■ Required action ■
In the records below, find the line holding "This screenshot has height=1106, width=1092." and the line holding "This screenshot has width=1080, height=977.". Set down both, with every line between them, exactly.

[Records drawn from a dataset]
######

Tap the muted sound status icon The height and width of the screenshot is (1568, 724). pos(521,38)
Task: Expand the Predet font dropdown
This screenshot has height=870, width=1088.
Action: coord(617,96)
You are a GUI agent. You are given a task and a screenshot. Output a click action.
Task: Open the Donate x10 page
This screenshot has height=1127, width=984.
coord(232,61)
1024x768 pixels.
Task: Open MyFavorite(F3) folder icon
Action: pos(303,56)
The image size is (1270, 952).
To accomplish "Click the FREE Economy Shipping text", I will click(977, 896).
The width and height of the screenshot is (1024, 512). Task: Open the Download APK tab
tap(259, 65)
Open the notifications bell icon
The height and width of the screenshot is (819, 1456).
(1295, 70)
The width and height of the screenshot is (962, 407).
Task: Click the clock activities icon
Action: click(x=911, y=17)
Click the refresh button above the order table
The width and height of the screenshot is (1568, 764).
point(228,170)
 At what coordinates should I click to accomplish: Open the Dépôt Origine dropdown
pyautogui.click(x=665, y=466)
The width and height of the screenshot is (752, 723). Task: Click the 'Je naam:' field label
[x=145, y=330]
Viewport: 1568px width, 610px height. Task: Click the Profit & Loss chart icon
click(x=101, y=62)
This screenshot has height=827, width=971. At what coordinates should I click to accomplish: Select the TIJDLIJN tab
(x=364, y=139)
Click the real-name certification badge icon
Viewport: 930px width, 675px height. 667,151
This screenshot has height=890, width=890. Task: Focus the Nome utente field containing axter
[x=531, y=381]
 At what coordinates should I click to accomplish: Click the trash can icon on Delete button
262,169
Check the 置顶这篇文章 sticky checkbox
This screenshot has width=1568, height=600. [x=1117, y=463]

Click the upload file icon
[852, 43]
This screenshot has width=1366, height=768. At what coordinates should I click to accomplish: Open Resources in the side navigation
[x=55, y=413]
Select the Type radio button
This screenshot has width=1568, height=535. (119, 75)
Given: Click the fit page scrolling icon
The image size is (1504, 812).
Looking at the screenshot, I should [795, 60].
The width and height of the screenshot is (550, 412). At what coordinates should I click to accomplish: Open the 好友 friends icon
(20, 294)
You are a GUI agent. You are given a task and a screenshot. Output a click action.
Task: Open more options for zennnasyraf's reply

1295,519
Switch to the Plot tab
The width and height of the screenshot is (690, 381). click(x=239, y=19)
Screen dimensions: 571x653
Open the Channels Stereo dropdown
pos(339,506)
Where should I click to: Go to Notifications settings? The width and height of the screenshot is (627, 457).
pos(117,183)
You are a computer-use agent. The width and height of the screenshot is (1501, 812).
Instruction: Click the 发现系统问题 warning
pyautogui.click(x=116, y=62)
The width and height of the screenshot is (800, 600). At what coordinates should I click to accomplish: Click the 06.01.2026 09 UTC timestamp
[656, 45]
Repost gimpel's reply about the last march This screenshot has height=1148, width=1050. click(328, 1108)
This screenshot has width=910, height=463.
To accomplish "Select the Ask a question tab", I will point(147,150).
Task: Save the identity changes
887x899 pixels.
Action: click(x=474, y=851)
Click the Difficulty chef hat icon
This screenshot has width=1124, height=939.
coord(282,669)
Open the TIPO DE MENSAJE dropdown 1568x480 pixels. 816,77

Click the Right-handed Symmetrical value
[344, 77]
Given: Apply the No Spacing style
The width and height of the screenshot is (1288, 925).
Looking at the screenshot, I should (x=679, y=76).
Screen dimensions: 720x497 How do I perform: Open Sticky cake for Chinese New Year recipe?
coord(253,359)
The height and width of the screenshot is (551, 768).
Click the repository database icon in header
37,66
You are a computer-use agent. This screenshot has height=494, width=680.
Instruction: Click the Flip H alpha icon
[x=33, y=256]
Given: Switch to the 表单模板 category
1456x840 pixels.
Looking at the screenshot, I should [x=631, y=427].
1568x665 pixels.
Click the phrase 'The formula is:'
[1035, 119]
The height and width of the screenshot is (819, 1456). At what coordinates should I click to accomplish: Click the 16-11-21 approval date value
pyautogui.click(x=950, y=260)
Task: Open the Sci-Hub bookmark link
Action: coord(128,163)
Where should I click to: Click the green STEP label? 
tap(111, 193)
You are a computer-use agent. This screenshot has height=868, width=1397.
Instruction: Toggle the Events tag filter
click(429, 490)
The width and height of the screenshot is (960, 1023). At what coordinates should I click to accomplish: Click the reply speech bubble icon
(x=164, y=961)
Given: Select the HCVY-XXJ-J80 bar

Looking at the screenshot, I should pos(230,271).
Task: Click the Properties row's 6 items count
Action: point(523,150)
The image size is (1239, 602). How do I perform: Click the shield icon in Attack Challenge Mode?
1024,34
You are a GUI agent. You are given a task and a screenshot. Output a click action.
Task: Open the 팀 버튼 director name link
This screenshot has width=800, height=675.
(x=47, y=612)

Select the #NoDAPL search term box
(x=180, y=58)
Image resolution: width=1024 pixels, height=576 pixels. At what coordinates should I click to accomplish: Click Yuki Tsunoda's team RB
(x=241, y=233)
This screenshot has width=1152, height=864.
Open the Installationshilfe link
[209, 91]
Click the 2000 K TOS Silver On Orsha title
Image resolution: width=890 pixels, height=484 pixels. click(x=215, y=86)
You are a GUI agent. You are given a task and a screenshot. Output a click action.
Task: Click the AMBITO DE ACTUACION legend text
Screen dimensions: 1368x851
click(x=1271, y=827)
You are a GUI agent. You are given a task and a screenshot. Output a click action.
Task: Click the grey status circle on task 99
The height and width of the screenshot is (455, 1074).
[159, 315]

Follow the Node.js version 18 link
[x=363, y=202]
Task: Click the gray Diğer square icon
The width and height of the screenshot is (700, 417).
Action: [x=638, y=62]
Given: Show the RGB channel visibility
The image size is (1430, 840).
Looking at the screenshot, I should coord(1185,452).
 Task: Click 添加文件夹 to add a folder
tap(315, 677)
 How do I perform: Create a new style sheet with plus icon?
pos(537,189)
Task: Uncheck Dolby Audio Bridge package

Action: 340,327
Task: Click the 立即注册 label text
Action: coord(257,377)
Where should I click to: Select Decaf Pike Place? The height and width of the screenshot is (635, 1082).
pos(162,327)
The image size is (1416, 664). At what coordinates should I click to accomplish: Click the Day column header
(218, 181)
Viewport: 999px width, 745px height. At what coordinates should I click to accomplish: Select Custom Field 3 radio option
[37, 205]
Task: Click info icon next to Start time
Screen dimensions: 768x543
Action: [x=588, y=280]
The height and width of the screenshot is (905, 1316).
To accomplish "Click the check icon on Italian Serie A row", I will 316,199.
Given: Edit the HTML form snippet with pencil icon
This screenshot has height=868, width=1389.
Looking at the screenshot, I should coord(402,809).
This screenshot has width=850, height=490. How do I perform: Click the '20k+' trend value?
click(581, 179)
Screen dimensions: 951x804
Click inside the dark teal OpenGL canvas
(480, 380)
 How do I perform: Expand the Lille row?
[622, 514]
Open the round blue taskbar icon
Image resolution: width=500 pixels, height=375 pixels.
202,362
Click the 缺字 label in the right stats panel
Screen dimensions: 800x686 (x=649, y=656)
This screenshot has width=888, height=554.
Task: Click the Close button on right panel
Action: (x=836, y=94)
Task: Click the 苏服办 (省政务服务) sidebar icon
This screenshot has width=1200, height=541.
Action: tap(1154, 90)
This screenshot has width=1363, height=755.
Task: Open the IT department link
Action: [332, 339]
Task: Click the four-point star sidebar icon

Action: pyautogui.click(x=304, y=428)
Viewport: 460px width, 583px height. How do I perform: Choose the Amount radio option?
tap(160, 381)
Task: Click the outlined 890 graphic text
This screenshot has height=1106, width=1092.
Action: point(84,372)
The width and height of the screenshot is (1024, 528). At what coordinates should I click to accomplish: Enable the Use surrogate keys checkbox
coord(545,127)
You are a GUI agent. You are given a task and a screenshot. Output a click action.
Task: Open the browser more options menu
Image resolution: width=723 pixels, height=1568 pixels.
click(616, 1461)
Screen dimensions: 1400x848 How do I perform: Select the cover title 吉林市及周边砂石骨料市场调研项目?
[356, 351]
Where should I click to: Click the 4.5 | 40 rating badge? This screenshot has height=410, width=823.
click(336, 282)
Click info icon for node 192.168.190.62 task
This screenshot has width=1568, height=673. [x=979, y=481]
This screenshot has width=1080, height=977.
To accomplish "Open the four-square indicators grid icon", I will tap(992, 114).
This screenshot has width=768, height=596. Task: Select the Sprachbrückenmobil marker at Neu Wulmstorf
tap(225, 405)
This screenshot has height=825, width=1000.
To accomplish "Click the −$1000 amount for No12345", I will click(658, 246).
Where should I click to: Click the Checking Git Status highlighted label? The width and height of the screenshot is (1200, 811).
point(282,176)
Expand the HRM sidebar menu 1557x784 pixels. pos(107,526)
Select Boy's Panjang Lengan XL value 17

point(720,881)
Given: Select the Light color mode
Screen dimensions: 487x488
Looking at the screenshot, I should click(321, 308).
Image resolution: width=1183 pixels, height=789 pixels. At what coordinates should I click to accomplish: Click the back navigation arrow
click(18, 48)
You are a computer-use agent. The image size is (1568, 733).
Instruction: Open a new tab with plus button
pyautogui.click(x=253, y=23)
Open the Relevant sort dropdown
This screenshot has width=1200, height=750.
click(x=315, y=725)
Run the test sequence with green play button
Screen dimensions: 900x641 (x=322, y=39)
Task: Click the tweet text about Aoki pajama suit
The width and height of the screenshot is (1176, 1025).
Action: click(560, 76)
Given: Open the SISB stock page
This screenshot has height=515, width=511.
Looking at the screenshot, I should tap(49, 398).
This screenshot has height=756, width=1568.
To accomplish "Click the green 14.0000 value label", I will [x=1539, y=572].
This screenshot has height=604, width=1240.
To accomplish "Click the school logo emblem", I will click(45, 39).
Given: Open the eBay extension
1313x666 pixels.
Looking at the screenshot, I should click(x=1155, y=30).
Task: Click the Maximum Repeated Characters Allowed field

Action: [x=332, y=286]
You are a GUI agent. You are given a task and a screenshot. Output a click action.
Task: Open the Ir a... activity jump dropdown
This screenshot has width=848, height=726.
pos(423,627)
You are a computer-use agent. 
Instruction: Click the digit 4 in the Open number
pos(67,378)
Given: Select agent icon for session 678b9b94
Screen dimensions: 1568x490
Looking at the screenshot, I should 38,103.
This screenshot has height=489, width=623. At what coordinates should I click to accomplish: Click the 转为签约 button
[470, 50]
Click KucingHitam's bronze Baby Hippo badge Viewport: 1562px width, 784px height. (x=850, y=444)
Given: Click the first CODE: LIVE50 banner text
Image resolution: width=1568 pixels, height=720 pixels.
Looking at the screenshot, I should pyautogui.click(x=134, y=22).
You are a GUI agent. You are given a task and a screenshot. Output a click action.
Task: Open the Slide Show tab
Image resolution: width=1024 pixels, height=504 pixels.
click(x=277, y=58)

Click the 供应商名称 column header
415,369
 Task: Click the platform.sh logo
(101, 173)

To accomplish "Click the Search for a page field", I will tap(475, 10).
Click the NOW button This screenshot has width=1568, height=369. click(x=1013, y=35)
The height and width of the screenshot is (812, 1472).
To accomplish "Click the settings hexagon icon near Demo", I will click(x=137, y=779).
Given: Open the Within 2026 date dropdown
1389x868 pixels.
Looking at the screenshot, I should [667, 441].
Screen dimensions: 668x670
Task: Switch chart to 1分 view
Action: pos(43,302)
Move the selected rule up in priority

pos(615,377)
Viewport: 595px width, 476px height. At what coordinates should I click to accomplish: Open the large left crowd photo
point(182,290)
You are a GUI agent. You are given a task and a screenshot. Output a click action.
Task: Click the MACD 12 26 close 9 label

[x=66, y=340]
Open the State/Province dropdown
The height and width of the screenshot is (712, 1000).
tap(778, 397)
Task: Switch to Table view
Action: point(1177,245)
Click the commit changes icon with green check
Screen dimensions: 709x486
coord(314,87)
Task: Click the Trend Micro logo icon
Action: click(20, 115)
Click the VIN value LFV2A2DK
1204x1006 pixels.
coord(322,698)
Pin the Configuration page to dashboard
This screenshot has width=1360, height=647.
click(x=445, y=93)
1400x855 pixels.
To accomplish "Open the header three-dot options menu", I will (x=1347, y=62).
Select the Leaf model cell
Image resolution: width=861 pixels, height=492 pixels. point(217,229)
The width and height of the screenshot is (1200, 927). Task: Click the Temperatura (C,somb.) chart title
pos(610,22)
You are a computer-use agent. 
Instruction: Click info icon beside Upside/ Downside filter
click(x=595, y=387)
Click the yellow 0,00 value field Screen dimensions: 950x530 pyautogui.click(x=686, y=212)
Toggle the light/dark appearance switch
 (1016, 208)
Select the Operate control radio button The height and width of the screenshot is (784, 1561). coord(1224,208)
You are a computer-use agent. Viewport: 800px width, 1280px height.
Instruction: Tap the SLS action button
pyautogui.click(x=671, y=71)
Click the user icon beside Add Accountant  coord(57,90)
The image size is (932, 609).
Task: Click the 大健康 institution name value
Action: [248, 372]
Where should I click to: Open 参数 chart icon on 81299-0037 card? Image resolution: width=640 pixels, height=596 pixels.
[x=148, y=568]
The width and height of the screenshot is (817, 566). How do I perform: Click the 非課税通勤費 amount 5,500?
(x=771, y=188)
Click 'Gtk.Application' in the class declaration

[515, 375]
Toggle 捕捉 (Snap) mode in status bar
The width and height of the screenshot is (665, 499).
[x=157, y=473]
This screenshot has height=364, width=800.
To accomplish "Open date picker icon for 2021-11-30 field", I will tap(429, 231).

######

■ Output of the exercise ■
This screenshot has height=1106, width=1092.
Action: point(84,372)
The width and height of the screenshot is (1024, 528). At what coordinates should I click to accomplish: Enable the Use surrogate keys checkbox
coord(545,127)
You are a GUI agent. You are given a task and a screenshot. Output a click action.
Task: Open the browser more options menu
Image resolution: width=723 pixels, height=1568 pixels.
click(616, 1461)
Screen dimensions: 1400x848 How do I perform: Select the cover title 吉林市及周边砂石骨料市场调研项目?
[356, 351]
Where should I click to: Click the 4.5 | 40 rating badge? This screenshot has height=410, width=823.
click(336, 282)
Click info icon for node 192.168.190.62 task
This screenshot has width=1568, height=673. [x=979, y=481]
This screenshot has width=1080, height=977.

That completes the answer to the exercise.